─── Records shown

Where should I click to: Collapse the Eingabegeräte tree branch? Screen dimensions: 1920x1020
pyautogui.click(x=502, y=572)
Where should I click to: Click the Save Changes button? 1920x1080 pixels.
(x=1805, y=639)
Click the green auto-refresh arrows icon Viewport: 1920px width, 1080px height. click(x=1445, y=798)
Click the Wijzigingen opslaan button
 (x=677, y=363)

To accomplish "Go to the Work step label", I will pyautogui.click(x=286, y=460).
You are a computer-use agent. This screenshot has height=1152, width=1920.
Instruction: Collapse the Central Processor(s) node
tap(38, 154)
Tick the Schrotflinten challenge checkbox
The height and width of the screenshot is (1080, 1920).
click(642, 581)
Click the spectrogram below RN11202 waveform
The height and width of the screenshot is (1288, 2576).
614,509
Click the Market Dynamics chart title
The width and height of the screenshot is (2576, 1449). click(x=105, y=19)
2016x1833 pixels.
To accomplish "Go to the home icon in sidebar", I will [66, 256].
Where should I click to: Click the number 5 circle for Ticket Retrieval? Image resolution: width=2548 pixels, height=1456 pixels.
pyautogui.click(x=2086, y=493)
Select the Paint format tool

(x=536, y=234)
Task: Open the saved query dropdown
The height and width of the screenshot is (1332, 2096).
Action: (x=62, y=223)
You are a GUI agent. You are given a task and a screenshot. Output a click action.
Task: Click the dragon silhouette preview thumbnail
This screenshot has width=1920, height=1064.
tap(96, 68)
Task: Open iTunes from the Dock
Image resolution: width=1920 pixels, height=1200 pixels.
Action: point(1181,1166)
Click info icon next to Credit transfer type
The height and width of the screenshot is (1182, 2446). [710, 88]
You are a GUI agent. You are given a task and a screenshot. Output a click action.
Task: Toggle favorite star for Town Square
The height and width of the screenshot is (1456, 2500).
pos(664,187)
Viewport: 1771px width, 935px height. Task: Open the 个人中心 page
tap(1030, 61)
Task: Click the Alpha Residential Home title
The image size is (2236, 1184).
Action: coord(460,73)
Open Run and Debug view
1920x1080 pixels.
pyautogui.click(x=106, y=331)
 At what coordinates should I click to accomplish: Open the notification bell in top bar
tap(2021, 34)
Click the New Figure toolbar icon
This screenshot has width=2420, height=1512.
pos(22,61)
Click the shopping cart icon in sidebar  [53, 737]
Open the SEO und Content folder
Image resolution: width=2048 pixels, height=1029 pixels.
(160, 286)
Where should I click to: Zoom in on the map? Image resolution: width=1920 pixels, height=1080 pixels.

──────

__Required action__: Which lines of the records above hold the word "will"? Copy each of them.

__Output for this exercise__:
To accomplish "Go to the Work step label", I will pyautogui.click(x=286, y=460).
To accomplish "Go to the home icon in sidebar", I will [66, 256].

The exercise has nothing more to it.